Women’s health ‘proves itself’ with exits surpassing US$100bn

By Published On: January 14, 2026Last Updated: February 13, 2026
Women’s health ‘proves itself’ with exits surpassing US$100bn

Women’s health exits topped US$100bn in acquisitions and IPOs from 2000 to 2025, according to new research.

Released at the JPMorgan Healthcare Conference in San Francisco, the research logs 276 exits and 27 billion-dollar deals, including US$27bn in transactions in 2025 alone, the biggest year on record for the category.

The report, Follow the Exits: Why Women’s Health Is a Smart Bet in Healthcare, was produced by AOA Dx, led by co-founder Anna Jeter.

Jeter said: “What’s new isn’t momentum, it’s measurement.
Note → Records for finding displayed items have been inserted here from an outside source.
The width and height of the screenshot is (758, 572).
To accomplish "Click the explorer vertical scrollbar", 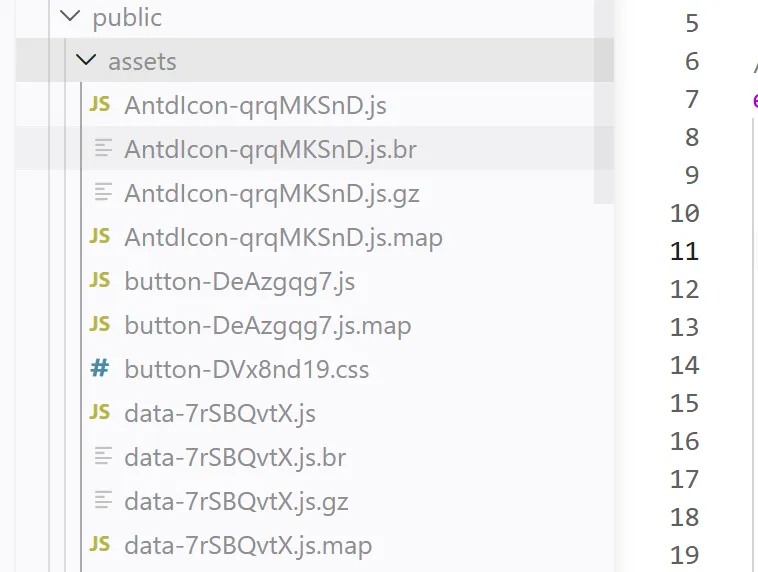I will pyautogui.click(x=603, y=100).
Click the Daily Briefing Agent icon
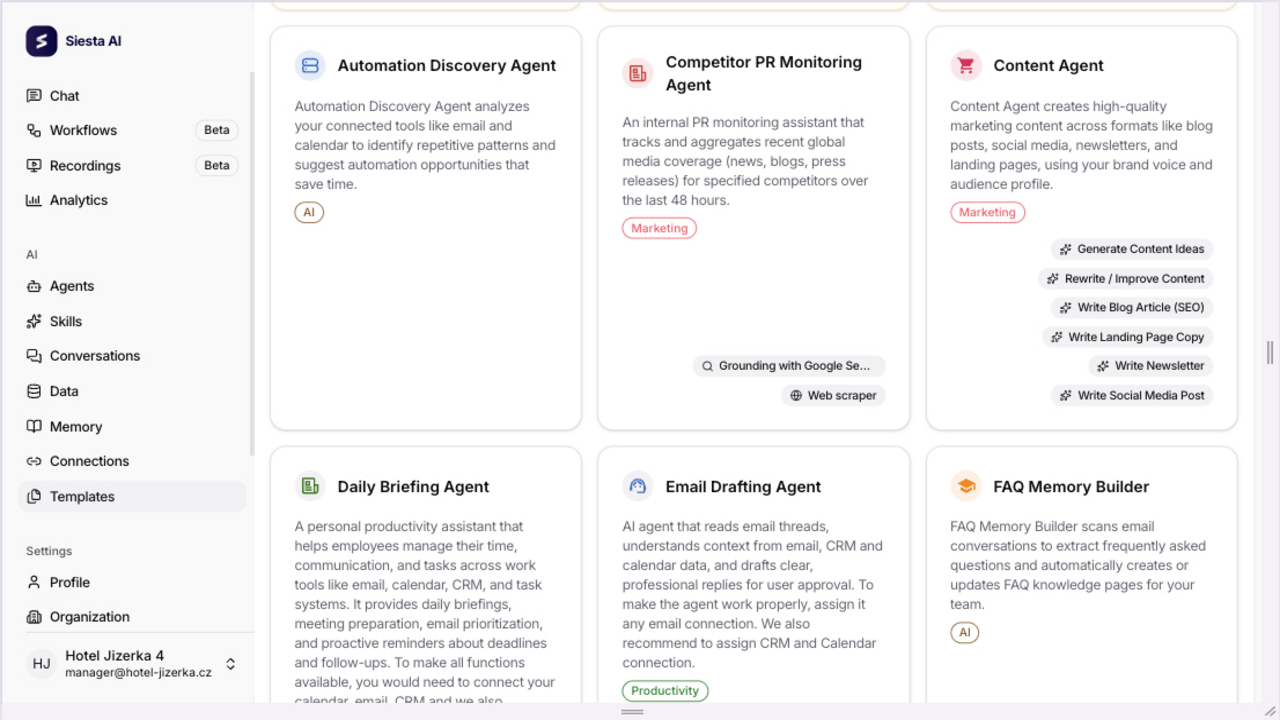Image resolution: width=1280 pixels, height=720 pixels. point(310,487)
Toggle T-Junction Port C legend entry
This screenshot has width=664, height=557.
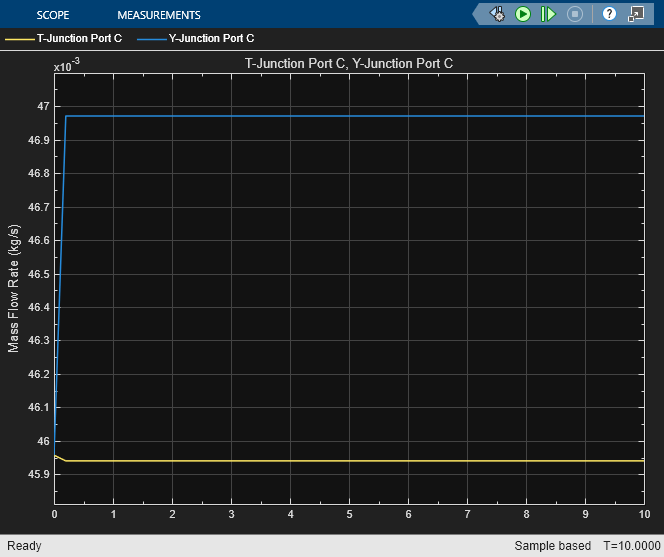(x=79, y=39)
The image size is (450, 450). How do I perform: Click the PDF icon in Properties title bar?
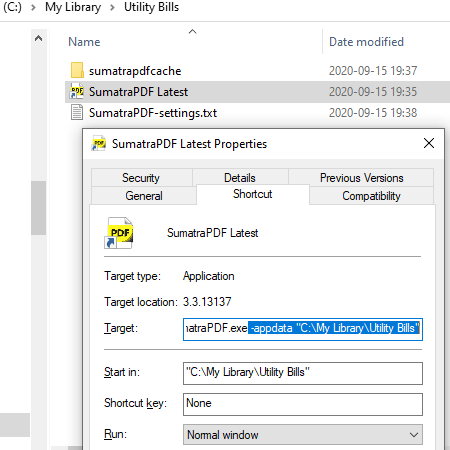(99, 143)
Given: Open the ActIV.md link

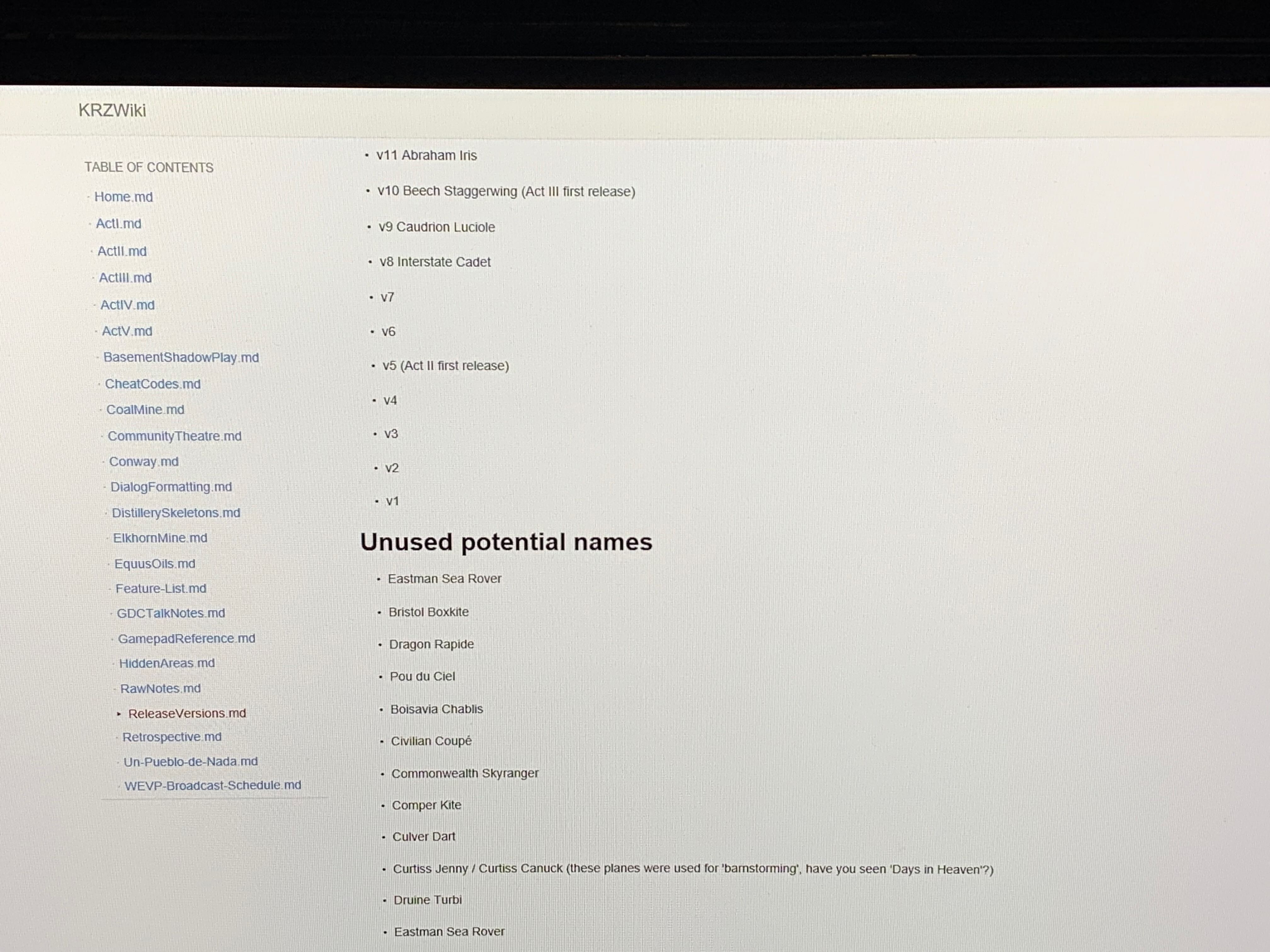Looking at the screenshot, I should click(128, 305).
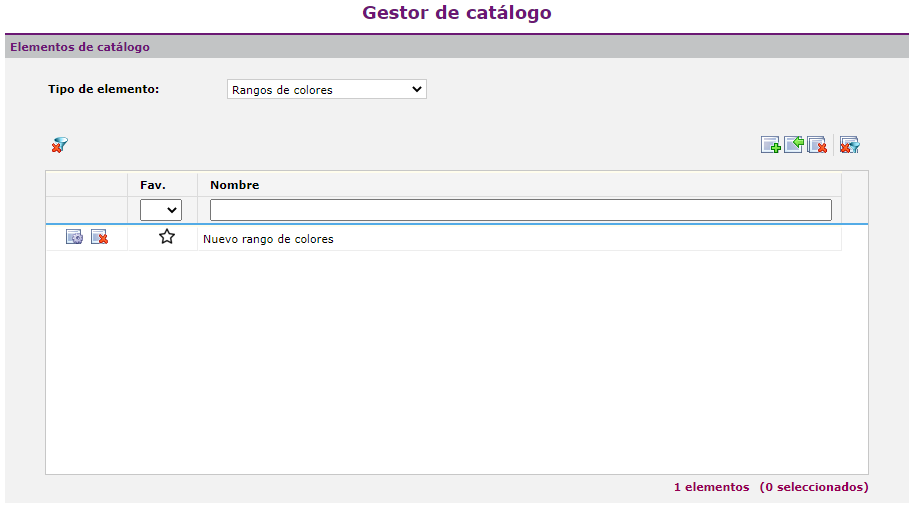Click the Nombre filter text field
Screen dimensions: 915x509
(520, 210)
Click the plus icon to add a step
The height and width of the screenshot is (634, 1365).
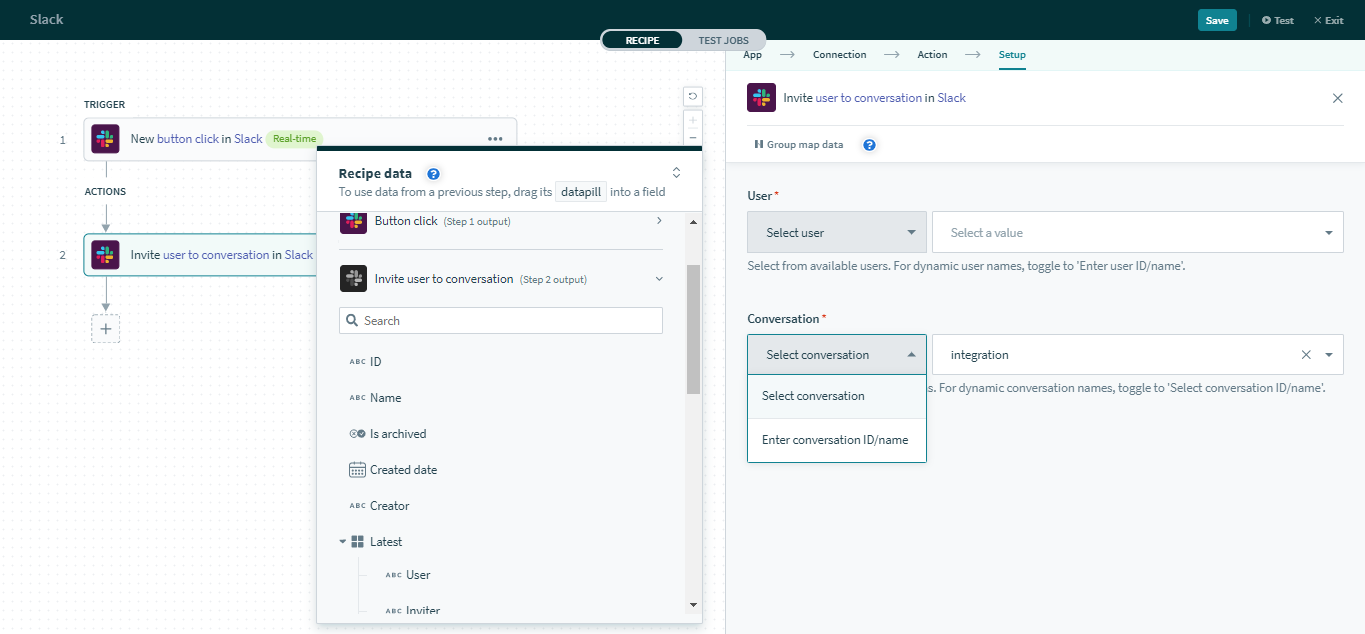106,328
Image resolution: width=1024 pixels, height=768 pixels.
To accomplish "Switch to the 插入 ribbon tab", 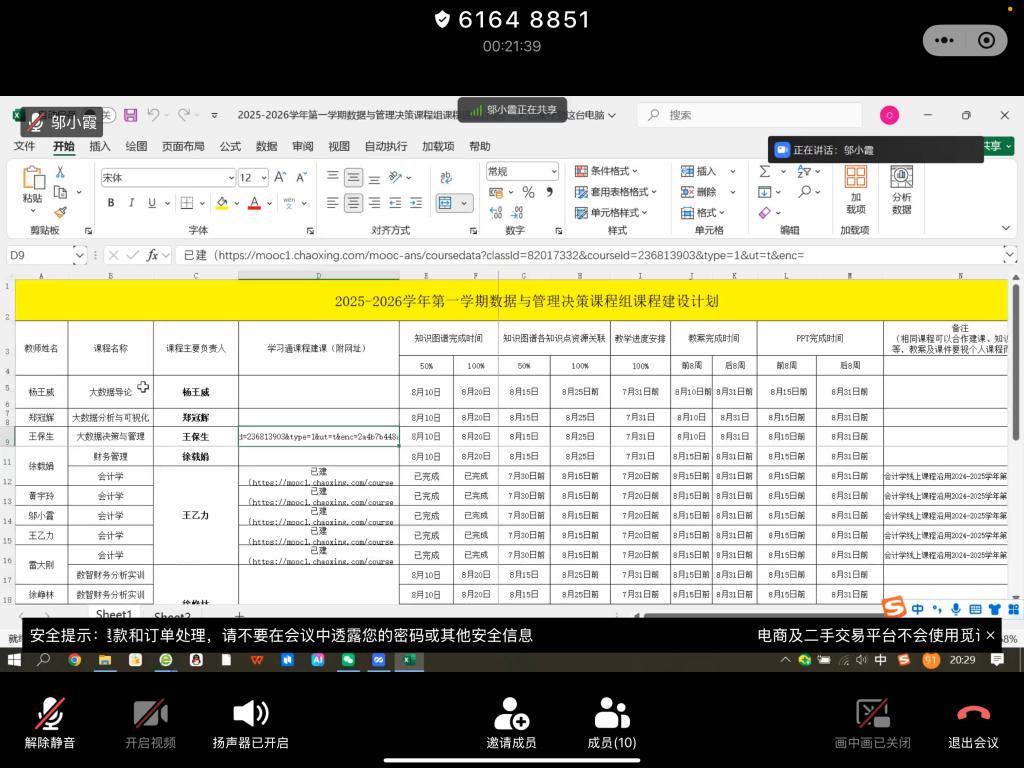I will click(x=100, y=146).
We kept hearing from investors, ‘We’re just waiting for that first exit for women’s health to prove itself.’

“And we were sitting there saying, ‘But we know this one, and this one, and this one, and they were billion-dollar exits.'”

The research found most women’s health companies were never labelled as women’s health in the databases investors use to track markets.

Instead, they were classified as diagnostics, oncology, devices or healthcare equipment, even when products were designed specifically for women.

“When you look up these companies in PitchBook, they’re all segmented under equipment or diagnostics,” Jeter said.

“None of them are classified as women’s health.”

Jeter tested how well the industry understood the scale of women’s health exits.

“I went around to a bunch of people I knew and asked how many women’s health unicorns there had been,” she said. “Everyone said ‘none.’

“One person gave me one. When I told them it was twenty-seven, nobody knew.”

The largest and most consistent exits came from diagnostics, especially cancer screening and molecular testing.

Ninety-one per cent of exits were mergers and acquisitions rather than IPOs.

Repeat acquirers including Hologic, Roche, Labcorp, Abbott and CooperSurgical have built platforms through women’s health deals.

Separate data from global consultancy Kearney shows that since 2020, private investors have put US$34bn into women’s health, with nearly two-thirds going to women-specific conditions such as fertility and women’s cancers.

About US$13bn went into conditions that disproportionately affect women, including cardiovascular disease, Alzheimer’s, autoimmune disorders and mental health.

Jeter said: “The biggest misconception is that women’s health is a small market. And that it is charity.”